-- begin Supplied information --
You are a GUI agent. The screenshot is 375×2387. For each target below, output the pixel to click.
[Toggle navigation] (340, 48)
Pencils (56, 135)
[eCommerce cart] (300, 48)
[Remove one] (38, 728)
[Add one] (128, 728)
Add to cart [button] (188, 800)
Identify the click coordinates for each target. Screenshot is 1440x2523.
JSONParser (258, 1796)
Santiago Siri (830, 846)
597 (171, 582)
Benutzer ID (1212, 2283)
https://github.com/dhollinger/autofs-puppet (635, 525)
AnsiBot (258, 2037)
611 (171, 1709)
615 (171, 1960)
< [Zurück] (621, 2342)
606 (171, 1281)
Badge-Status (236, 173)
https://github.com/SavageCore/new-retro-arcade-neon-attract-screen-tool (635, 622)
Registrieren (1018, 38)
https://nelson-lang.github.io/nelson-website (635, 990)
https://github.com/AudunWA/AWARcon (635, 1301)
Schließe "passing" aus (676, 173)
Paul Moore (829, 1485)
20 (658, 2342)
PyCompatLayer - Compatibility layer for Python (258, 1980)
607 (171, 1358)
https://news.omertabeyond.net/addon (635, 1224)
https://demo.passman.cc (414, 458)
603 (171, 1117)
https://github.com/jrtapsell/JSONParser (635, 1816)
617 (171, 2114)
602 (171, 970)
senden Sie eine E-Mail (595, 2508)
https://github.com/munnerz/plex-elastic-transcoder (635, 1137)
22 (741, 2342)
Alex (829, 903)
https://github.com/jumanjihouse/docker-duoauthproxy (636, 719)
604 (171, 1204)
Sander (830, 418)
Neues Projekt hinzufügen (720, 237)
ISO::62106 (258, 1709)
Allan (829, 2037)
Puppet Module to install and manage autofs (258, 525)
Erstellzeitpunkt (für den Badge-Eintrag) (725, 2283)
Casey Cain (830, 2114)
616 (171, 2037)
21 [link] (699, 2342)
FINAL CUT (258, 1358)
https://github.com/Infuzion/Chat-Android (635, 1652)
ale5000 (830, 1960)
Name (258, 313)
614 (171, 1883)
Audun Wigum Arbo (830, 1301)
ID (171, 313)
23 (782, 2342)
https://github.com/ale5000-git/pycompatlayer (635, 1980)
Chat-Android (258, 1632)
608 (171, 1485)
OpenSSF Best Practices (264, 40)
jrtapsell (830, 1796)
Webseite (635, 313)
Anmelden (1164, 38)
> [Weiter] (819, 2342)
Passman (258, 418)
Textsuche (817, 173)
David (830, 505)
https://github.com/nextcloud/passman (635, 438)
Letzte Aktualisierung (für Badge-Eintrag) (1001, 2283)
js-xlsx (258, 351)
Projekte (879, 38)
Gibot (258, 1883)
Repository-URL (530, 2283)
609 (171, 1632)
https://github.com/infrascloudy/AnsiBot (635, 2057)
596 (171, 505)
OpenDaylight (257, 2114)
-- end Supplied information --
Copy the records verbatim, starting at the beginning and ending with the line that contains "604 (171, 1204)".

You are a GUI agent. The screenshot is 375×2387. For each target below, output the pixel to click.
[Toggle navigation] (340, 48)
Pencils (56, 135)
[eCommerce cart] (300, 48)
[Remove one] (38, 728)
[Add one] (128, 728)
Add to cart [button] (188, 800)
Identify the click coordinates for each target. Screenshot is 1440x2523.
JSONParser (258, 1796)
Santiago Siri (830, 846)
597 (171, 582)
Benutzer ID (1212, 2283)
https://github.com/dhollinger/autofs-puppet (635, 525)
AnsiBot (258, 2037)
611 (171, 1709)
615 (171, 1960)
< [Zurück] (621, 2342)
606 (171, 1281)
Badge-Status (236, 173)
https://github.com/SavageCore/new-retro-arcade-neon-attract-screen-tool (635, 622)
Registrieren (1018, 38)
https://nelson-lang.github.io/nelson-website (635, 990)
https://github.com/AudunWA/AWARcon (635, 1301)
Schließe "passing" aus (676, 173)
Paul Moore (829, 1485)
20 (658, 2342)
PyCompatLayer - Compatibility layer for Python (258, 1980)
607 (171, 1358)
https://news.omertabeyond.net/addon (635, 1224)
https://demo.passman.cc (414, 458)
603 (171, 1117)
https://github.com/jrtapsell/JSONParser (635, 1816)
617 (171, 2114)
602 (171, 970)
senden Sie eine E-Mail (595, 2508)
https://github.com/munnerz/plex-elastic-transcoder (635, 1137)
22 (741, 2342)
Alex (829, 903)
https://github.com/jumanjihouse/docker-duoauthproxy (636, 719)
604 (171, 1204)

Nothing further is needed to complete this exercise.